For 28 years, Kimes worked in sales for a number of companies throughout the Midwest. While still in his forties, he was promoted to vice-president of sales for family-owned Charles Industries, which sells boat batteries and voice- and data-transmission devices, in suburban Chicago. By the time he was approaching 50, he had reached many of the goals he’d set for himself and felt “a real desire to create a new line of work that I could do well into my sixties and seventies.”

On an airline flight back from Europe, he struck up a conversation with a fellow passenger who was an executive coach. The experience led Kimes to start working with a coach to figure out what he wanted to do in the next phase of his life—and eventually to become a coach himself. He realized that what he enjoyed most about his job was developing talent. “My responsibility was increasing revenue, but I achieved that by getting people to perform to the next level.”

He began researching outplacement and executive-development consulting firms—what he calls “pressure testing” when he advises clients these days. “You talk to people and envision yourself in their business,” explains Kimes. “You find out the pluses and minuses, and what kind of energy it takes. What would your life look like?”

Two years ago, Kimes, joined Right Management Consultants in Chicago as a vice-president and executive coach. In making the switch, he had to make “some short-term sacrifice in total compensation,” which he has since made up.

Kimes works with executives who are moving up and need to hone their leadership skills, as well as with those who are moving out of senior positions. “The work is business-oriented, competitive, fast-paced—the drugs from the business world that are still in my system,” says Kimes. “On the other hand, it creates lasting value for an individual. It’s work that has significance.”

One step at a time

As a child growing up in Little Rock, Ark., Kelly Yoakam had an exotic ambition—to become a harpist. As an adult, her work was much more prosaic—working as the office manager in her husband Bob’s pest-control business in Mason, Mich. But Kelly, who learned to play the piano as a child, never lost sight of her musical ambitions.

While home-schooling her two children, she started a small side business making lace crafts, and by 1990 had saved enough to buy her first harp. She began taking lessons and was asked to play at weddings and other events. By 1994, her performances and her crafts had brought in enough for her to invest $15,000 in a bigger harp. “My husband was super supportive,” says Kelly. “He loves the music, and the harp created less clutter than my sewing projects.”

Kelly tentatively began offering harp lessons and eventually ended up taking on a dozen students—“I never even thought I’d get as many as five.” At the same time, her performance calendar was filling up. Her husband asked if she wanted to leave the business and devote full time to her music, but she hesitated; the office work was easy and safe and provided a steady income. In 1999, a decade after acquiring her first harp, Kelly felt confident enough to make the break and focus on her musical career.

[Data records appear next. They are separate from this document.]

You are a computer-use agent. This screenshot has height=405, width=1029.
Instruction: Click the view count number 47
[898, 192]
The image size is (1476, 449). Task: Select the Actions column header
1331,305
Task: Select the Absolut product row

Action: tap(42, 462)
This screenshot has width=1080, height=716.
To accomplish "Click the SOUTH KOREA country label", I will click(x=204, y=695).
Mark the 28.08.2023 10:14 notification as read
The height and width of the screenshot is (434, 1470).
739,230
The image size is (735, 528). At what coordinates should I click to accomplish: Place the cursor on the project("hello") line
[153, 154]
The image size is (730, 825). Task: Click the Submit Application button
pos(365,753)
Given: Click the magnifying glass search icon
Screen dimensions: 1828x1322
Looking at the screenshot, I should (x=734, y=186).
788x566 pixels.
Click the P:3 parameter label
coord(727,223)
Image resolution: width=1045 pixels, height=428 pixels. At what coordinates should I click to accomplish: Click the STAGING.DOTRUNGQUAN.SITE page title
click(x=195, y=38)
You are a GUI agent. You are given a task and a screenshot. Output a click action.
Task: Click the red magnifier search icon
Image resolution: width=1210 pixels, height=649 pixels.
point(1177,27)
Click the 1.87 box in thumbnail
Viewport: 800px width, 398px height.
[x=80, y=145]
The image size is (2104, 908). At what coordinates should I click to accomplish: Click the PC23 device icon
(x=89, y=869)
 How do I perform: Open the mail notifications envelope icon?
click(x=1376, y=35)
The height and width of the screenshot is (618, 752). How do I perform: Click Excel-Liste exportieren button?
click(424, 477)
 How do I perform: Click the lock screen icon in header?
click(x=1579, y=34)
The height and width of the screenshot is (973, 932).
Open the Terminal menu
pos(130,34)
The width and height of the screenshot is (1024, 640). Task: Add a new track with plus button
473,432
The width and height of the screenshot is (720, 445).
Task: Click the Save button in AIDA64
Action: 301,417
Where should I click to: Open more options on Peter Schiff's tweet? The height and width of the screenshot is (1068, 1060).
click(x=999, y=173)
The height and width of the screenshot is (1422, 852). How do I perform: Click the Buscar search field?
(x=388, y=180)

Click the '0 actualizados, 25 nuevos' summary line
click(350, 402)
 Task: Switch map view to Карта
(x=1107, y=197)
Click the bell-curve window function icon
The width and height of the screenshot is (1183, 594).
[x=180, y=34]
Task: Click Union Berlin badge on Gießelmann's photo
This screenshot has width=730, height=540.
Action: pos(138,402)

Now with her children in college, she has decided to study musicology and music theory at Michigan State University, and she hopes to get her master’s degree by next year. She earns as much as she made working for her husband and running her own crafts business, and she enjoys teaching and performing. “I’ve taken it one step at a time,” Kelly says. “If I had been shown the big picture, I never would have believed that I’d end up as a graduate student and a professional musician.”